Chichester Festival Theatre
I thought the 30s setting might be a problem. Pointless, gratuitous, self-indulgent.
In the event, it mattered very little. And it did give the design people [Anthony Ward] some great opportunities to create a fantasy of the grimy, grubby corners London of the inter-war years, cracked tiles, broken windows, metal shutters and grilles. And the people, too, the menial downtrodden Londoners in their offices, in the asylum and Mrs Lovett's popular pie shop with its gaudy neon sign.
Adam Pearce first to appear, first to sing, typically detailed character work from a cast impressively strong in depth. Peter Polycarpou was excellent as the Beadle, as was Gillian Kirkpatrick as the Beggar Woman.

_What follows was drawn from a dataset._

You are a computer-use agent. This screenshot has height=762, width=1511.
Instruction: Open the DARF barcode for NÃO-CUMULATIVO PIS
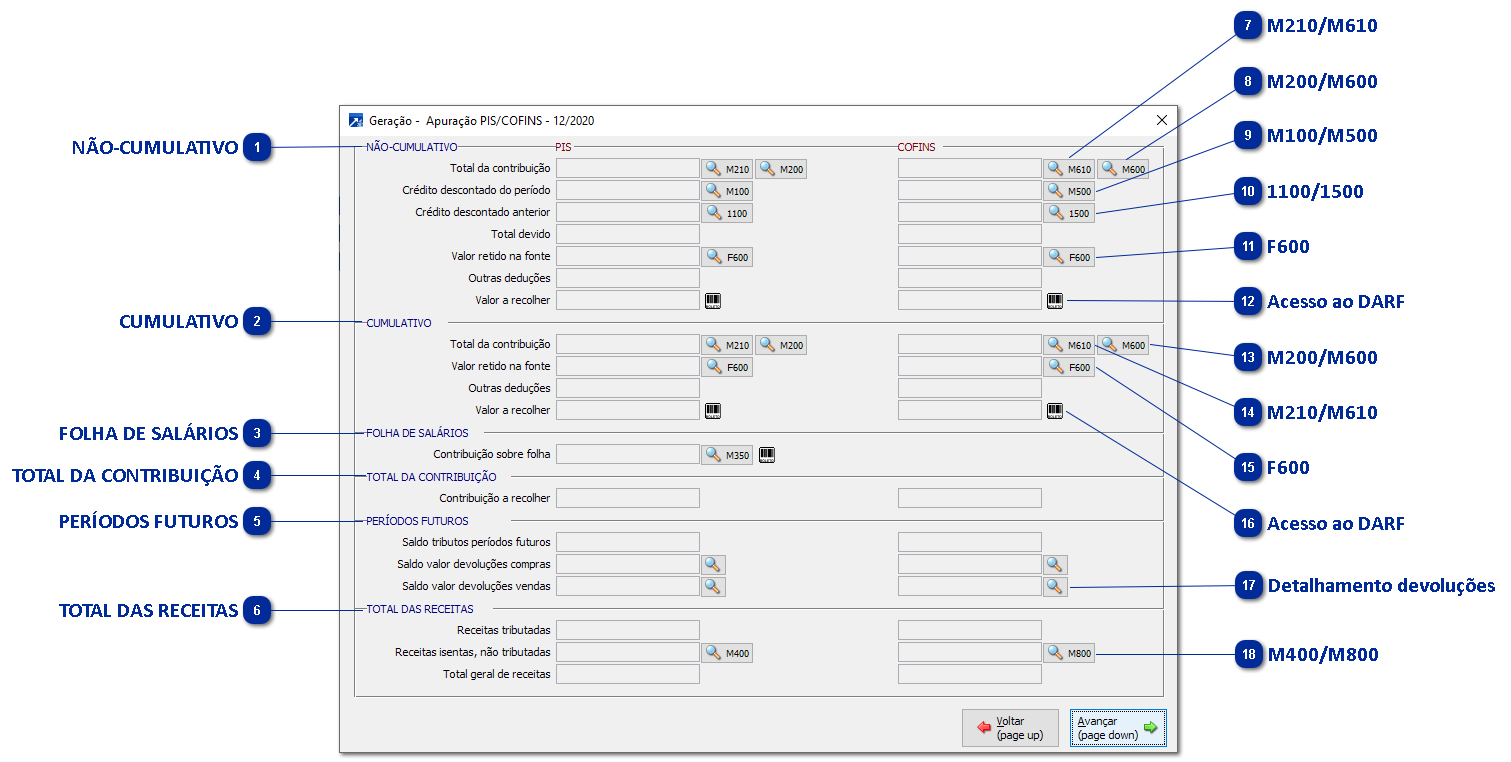click(x=713, y=300)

But the standing ovations, inevitably, were for Ball and Staunton, both seasoned musical theatre stars, and both incredibly good in Sondheim's blood-soaked melodrama. Ball, with his brooding presence and golden voice, and Staunton's precise comedy timing, worked like magic, and brought out all the pathos and the humour of this dark revenge drama.
There's much talk of a transfer to town, a second hit for Chichester this season. I'm not sure that the circular metal walkway over the thrust would work, but this dream casting could surely not be improved.